El Enviado palideció.
—Es la palabra divina. No pueden…
—Y preparan otra, una edición crítica, revisada, con prólogo y notas al pie de Luzbel, y el cintillo Lo que Dios no se atrevió a contar acerca del origen. Dicen que en lo adelante esa será la manera de enseñar la Historia Sagrada.
—Hay que detenerlos —gimió el ángel—, existen secretos que el hombre no debe conocer. ¿Y dicen que la enseñarán a los niños? Dios mío. Ustedes son los máximos responsables. Hagan algo.
—Nosotros, hijo mío, somos un grupo de ancianos en un palacio de Roma —dijo el Papa—. Tenemos algunos fieles, pero este asunto va más allá de la fe. Nunca la especie humana había sido tan unánime, ni siquiera a la hora de pedir la paz o la legalización de la marihuana. Hay que darles algo.
El Enviado hizo una mueca.
—Puede que tenga razón —admitió de mala gana—, pero no sé si lograré convencer al Altísimo. Es un gran tipo y todo, pero, inter nos, a testarudo no hay quien le gane. Imposible discutir con Él. Espero, por supuesto, que este comentario no salga de aquí.
—Si se entera no será por nosotros —dijo Tambusetti.
—Entonces no se enterará.
—Pero, si está en todas partes y lo sabe todo…
El ángel volvió a aletear.
—Por favor. Ese es el tipo de cosas que… —se detuvo— en fin, ya he dicho demasiado.

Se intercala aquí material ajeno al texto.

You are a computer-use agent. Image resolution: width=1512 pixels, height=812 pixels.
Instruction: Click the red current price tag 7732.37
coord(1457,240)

—Sugerimos —continuó Tambusetti— que Él ceda en algo, de inmediato. Eso dividirá a los revolucionarios, algunos dirán que no es bueno presionar demasiado, los radicales se les enfrentarán… El cisma es el comienzo del fin. Créanos, sabemos de lo que hablamos.
El ángel rebuscó en la bandeja de los pinchitos, pero no quedaba nada.
—¿Y en qué tendría Él que ceder?
Tambusetti se inclinó sobre la mesa, conspirativo.
—Que les de la cola. Es una tontería, pero será suficiente. Con la cola los destruirá, o por lo menos los mantendrá ocupados mucho tiempo.
El enviado miró al Papa.
—¿La cola?
—El rabo, la cola, esa cosa al final de la columna vertebral. Convendría también, por razones estratégicas, que Él también use cola por un tiempo. Postiza, sólo para, ejem, apariciones públicas. Nosotros haríamos el resto.
El ángel suspiró. La política era un terreno complicado; no se había sentido muy feliz cuando lo designaron embajador plenipotenciario. Por otra parte, si conseguía solucionar la crisis, aquello sólo podría empujar su carrera hacia arriba. Y en verdad, lo necesitaba. Sólo un milagro lo haría posible.
—Creo… creo que puedo hacer eso.
El Pontífice se permitió una ligera sonrisa. Levantó un dedo. Compareció el camarero.
—Señores, el congrio a la donostiarra.